100                   CHAMMY AND CIIAMMIETTA.

Fortunately, these most illustrious relatives, who once swarmed alive and dreadful in the mud of warm lagoons, swallowing all that came before them (especially their own relations), are now only to be seen mapped out in mortar, where their ghastly fossil skeletons show us what dragons of fifty or sixty feet long were like, and help us to feel thankful they all died before our day.

But those far-off cousins of the great dragons (Chammy and Chammietta) were saurians of the air, and not of the water—living their lives amongst trees, and flowers, and birds; carnivorous, indeed, as the rest of their race, but swallowing nothing larger than blue-bottles.

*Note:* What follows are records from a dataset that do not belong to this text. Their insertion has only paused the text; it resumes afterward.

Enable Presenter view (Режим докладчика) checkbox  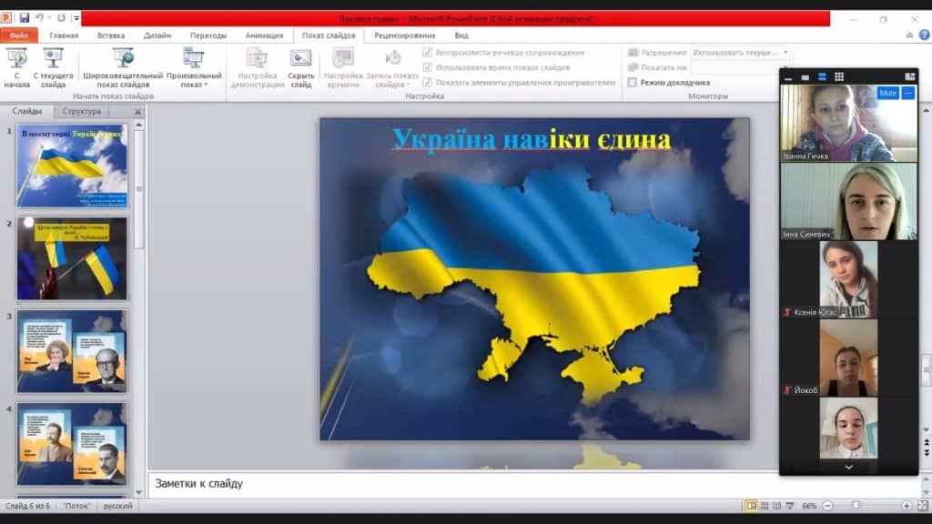[x=633, y=83]
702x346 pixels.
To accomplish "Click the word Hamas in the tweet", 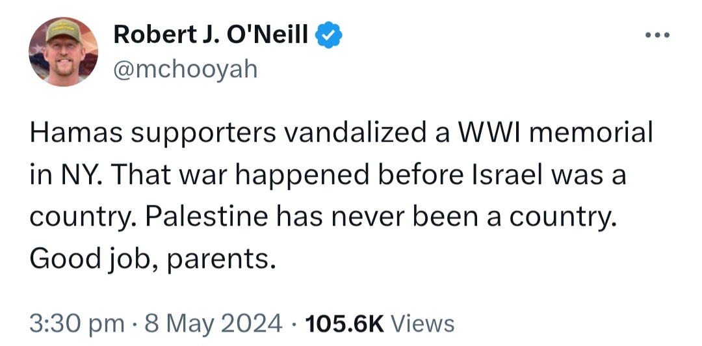I will click(x=75, y=133).
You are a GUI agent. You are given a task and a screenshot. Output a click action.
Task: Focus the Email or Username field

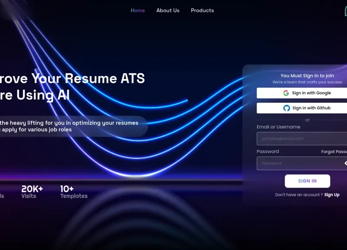click(x=301, y=139)
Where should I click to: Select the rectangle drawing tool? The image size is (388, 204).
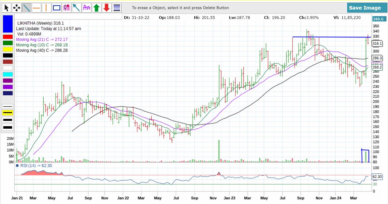[56, 7]
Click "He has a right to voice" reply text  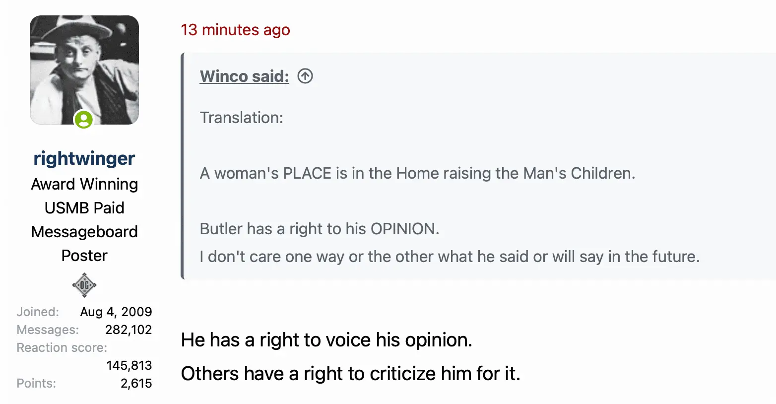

They were caught at the Cape of Good Hope about a month before they sailed for England, and seemed to have resented captivity extremely—poor Chammietta arriving with poor little toes crippled for life, injured in clinging to the wires of the cage in her frantic effort for liberty.

Her toes were never well again, and she was never safe upon them; so that her powers of clinging to a perch being much impaired, if she was left upon a bush, she seems to have been as often found under it as upon it; but none of her falls seemed to hurt her, except one memorable tumble with her tongue out, which I shall relate further on, as it nearly ended a remarkable career in a very remarkable way.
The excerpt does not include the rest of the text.